Réponse de le 19/05/2017 à 16:27 :
@Birdy
Je loue votre admiration pour Airbus mais ne vous faites pas aveugler.
Vous dites que Airbus a une position de force sr le segment du MoM et que cela se traduit par des parts de marché plus importante pour Airbus.
Or le segment du MoM est en train d'être affiné, l'article parle de bi-couloir pour le MoM, l'A321 est un monocouloir. Que se passera-t-il si Boeing retourne le marché avec un MoM bi-couloir. C'est pas le A321 qui va changer quelque chose; Airbus est donc bien en position d'attente de ce que Boeing va faire. Ne vous en déplaise, le trend-setter des bi-couloirs, c'est Boeing et non Airbus.
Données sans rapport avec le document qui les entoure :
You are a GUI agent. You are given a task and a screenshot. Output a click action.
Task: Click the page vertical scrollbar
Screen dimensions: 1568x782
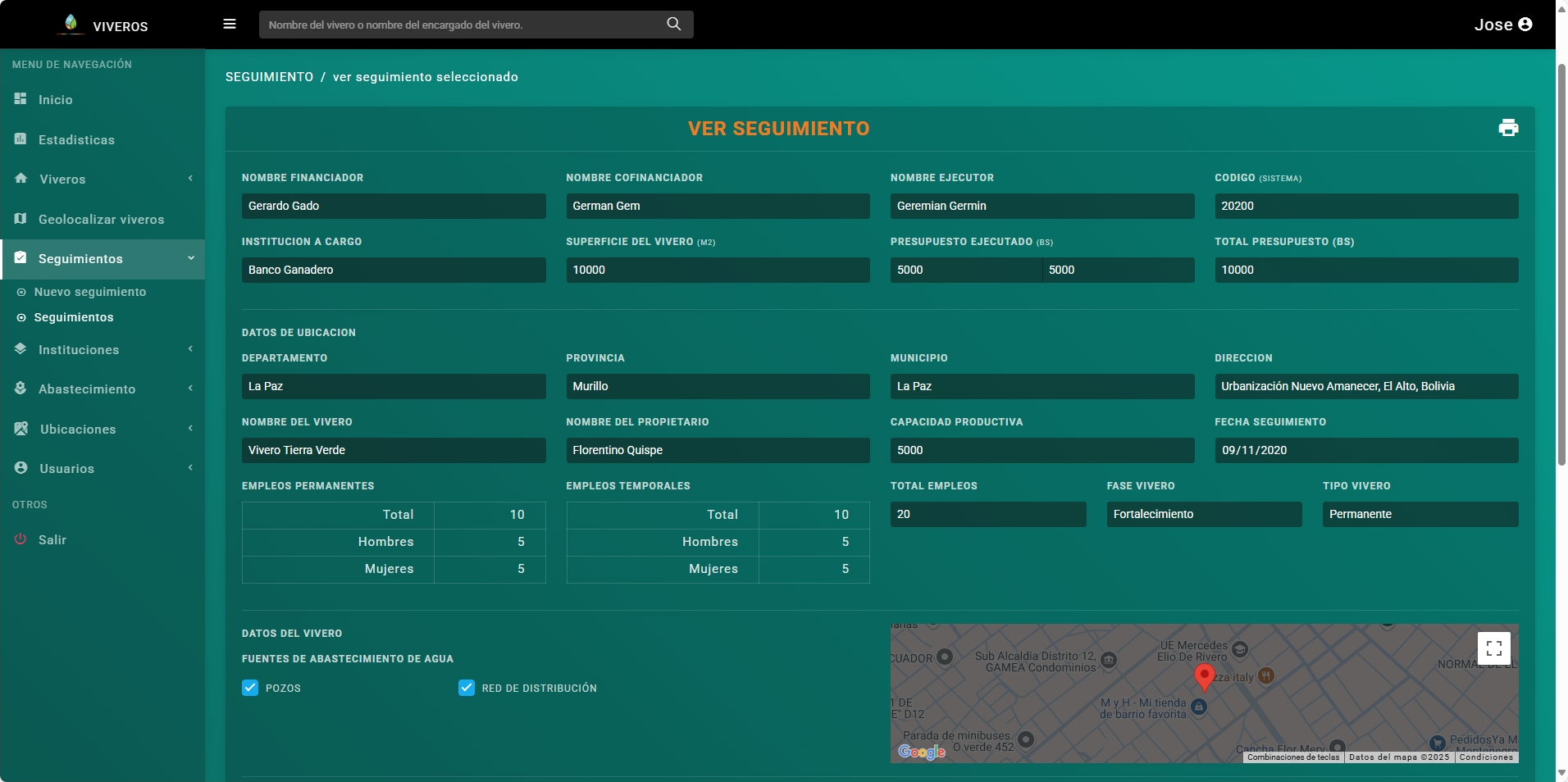click(x=1561, y=262)
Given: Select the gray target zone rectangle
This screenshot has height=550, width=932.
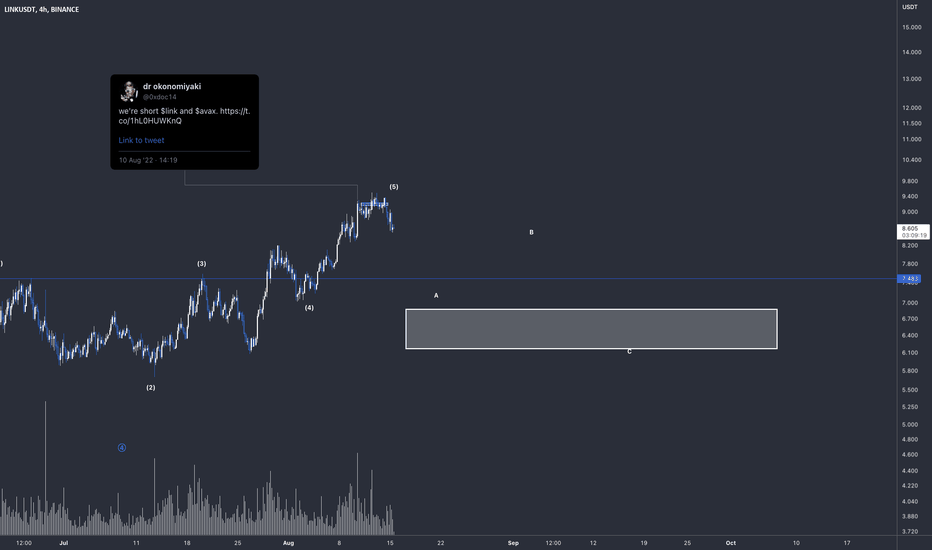Looking at the screenshot, I should tap(591, 329).
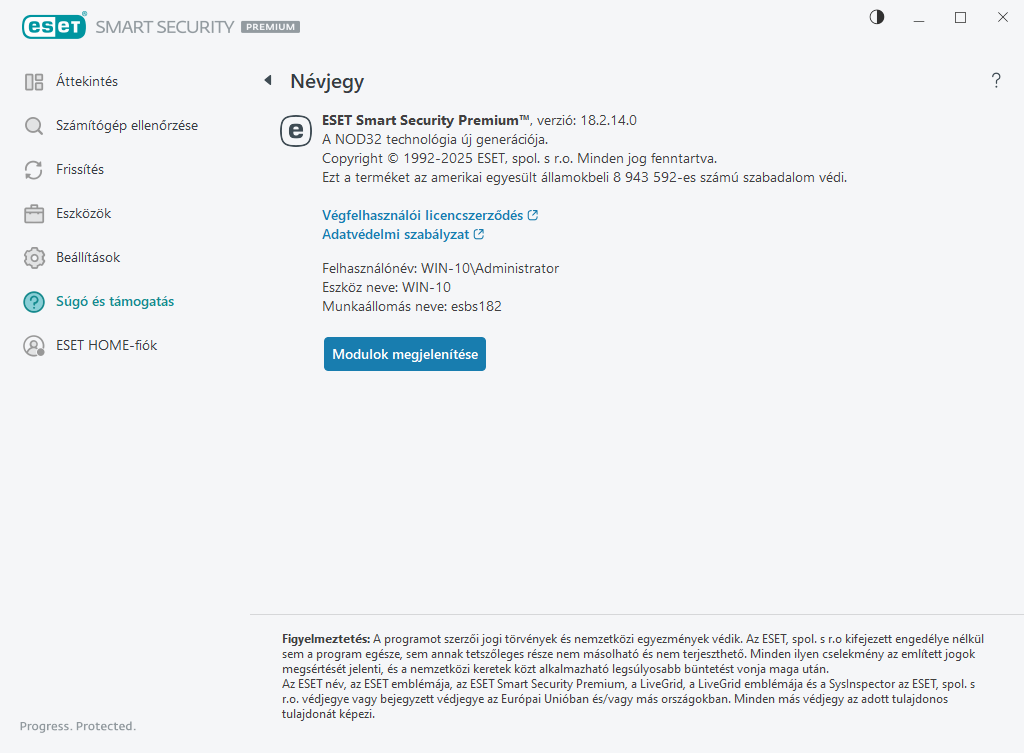Click the Súgó és támogatás question icon
The width and height of the screenshot is (1024, 753).
click(x=34, y=302)
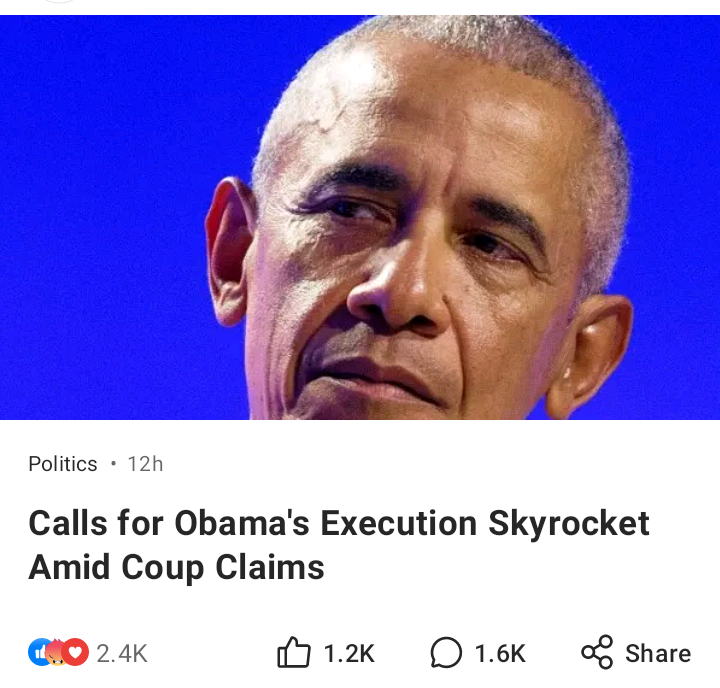Click headline line "Amid Coup Claims"
The height and width of the screenshot is (688, 720).
pos(176,567)
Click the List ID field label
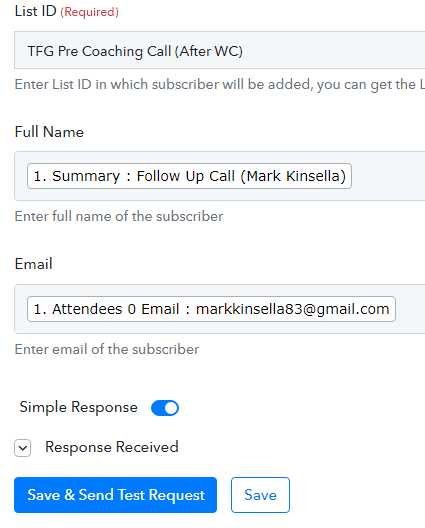425x528 pixels. click(x=36, y=11)
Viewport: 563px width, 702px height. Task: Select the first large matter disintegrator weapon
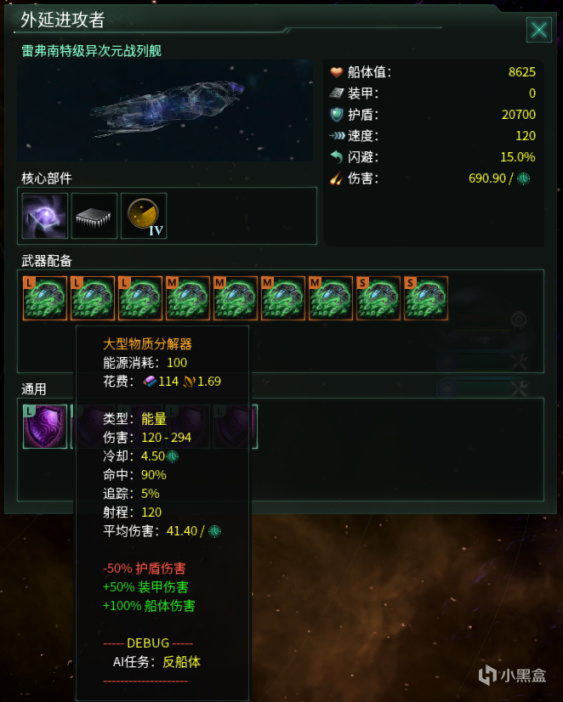(x=45, y=298)
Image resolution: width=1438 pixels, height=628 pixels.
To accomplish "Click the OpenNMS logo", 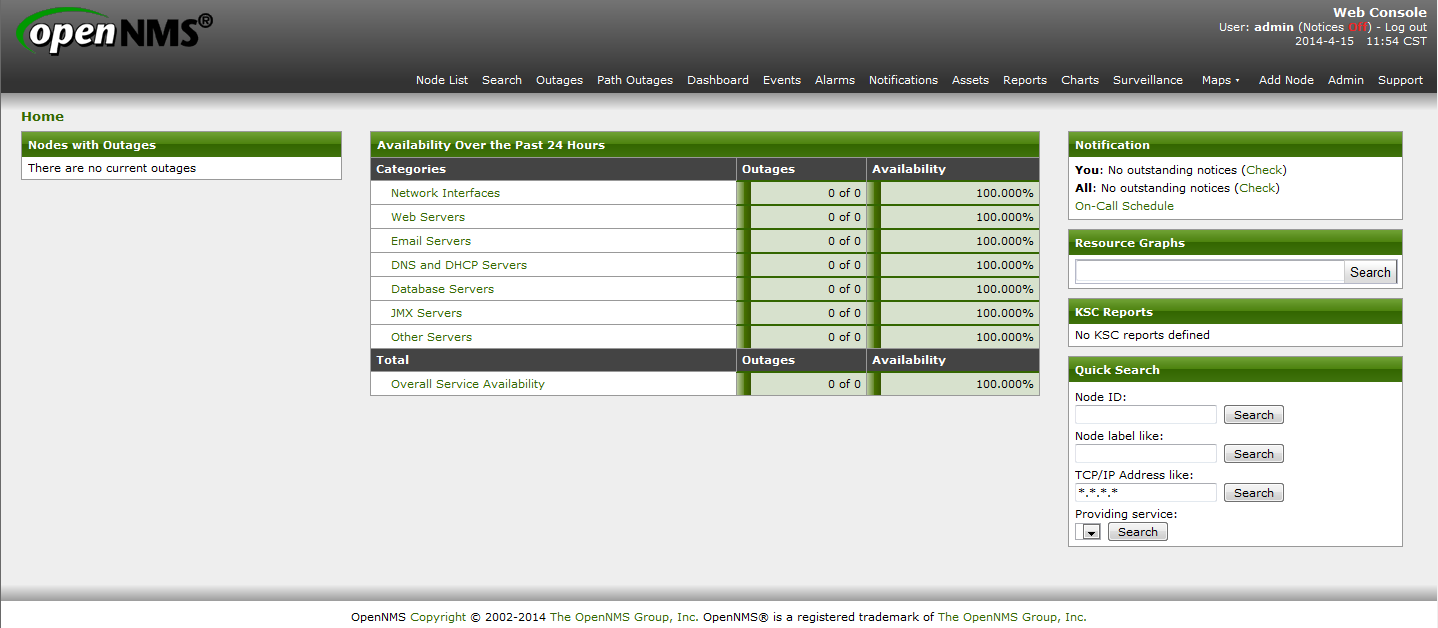I will 114,31.
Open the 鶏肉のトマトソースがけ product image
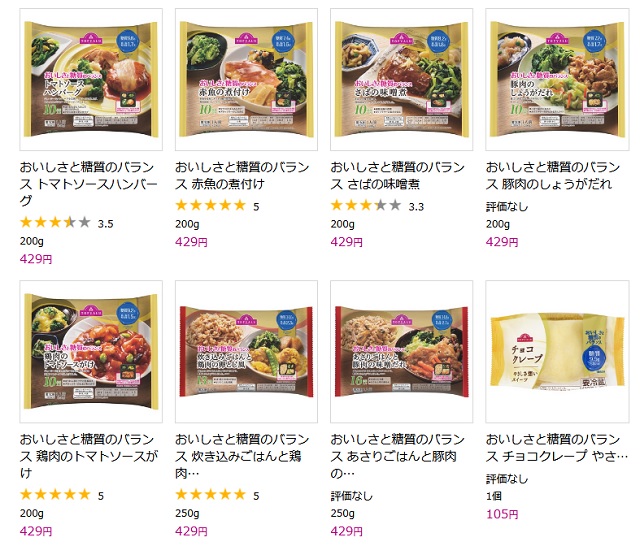This screenshot has height=546, width=640. (x=91, y=351)
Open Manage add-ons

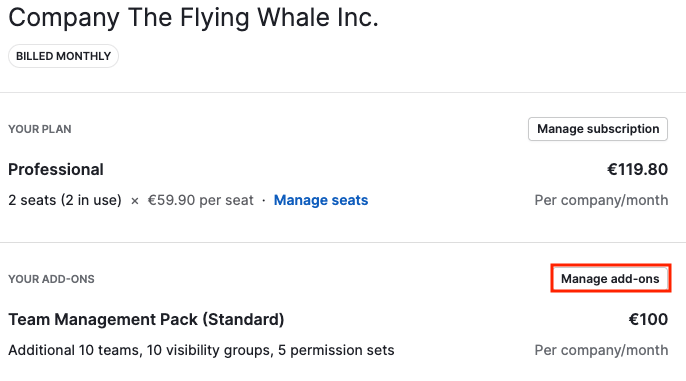pyautogui.click(x=610, y=279)
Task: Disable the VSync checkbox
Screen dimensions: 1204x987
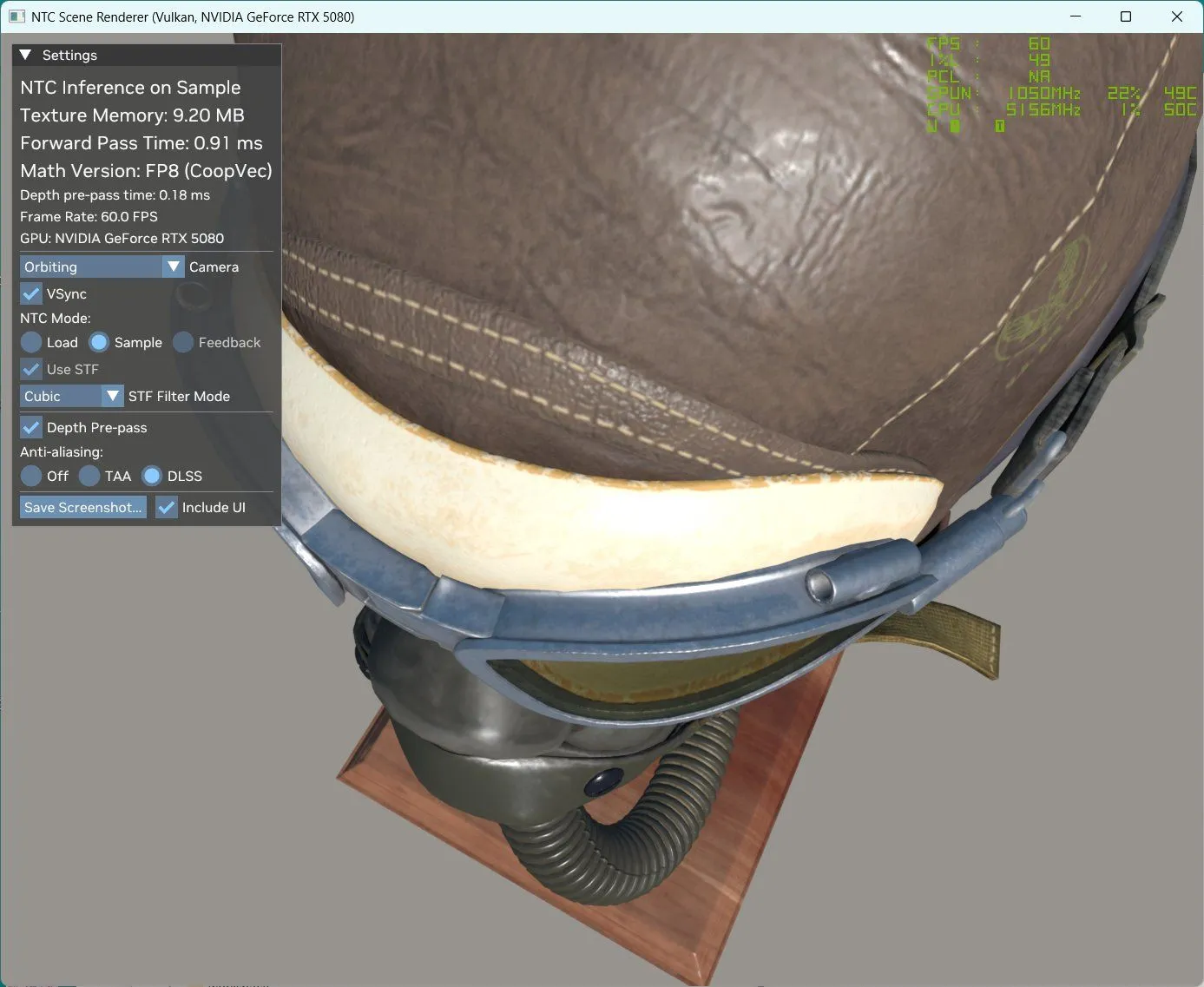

Dans le segment des monocouloirs, je vous le concède, Airbus a la position dominante.
a écrit le 18/05/2017 à 14:17 :
Entierement d accord avec vous...me faites comprendre ça à l auteur de larticle qui ne jure que pour airbus. Quand le MOM sera dévoilé, cette avion va se vendre comme des petits pains et airbus sera, une fois de plus, obligee de lancer un nouvel avion (ou plutot, une nouvelle copie) pour contrer l avion de Boeing.
a écrit le 18/05/2017 à 9:23 :
Qq désaccords avec l'article.
L'Article semble occulter que:
1/ Des compagnies aériennes achèteront du Boeing de toute façon, donc une analyse purement économique de l'offre et de la demande n'est pas totalement exacte.
2/ Dire qu'Airbus est protégé avec sa gamme d'avion actuelle (A321NEO, A330 NEO) revient à oublier un peu vite le passé. Ne disait-on pas la même chose quand Boeing avait lancer son 787 (7E7 à l'époque) et qu'Airbus avait répondu par un A350 qui n'était autre qu'un A330 amélioré. Résultat? Succès commercial du 787 et Airbus obligé de revoir sa copie avec un avion entièrement revu = A350XWB.
Il ne faut donc pas sous-estimer Boeing dans sa capacité d'innover et d'attirer la clientèle.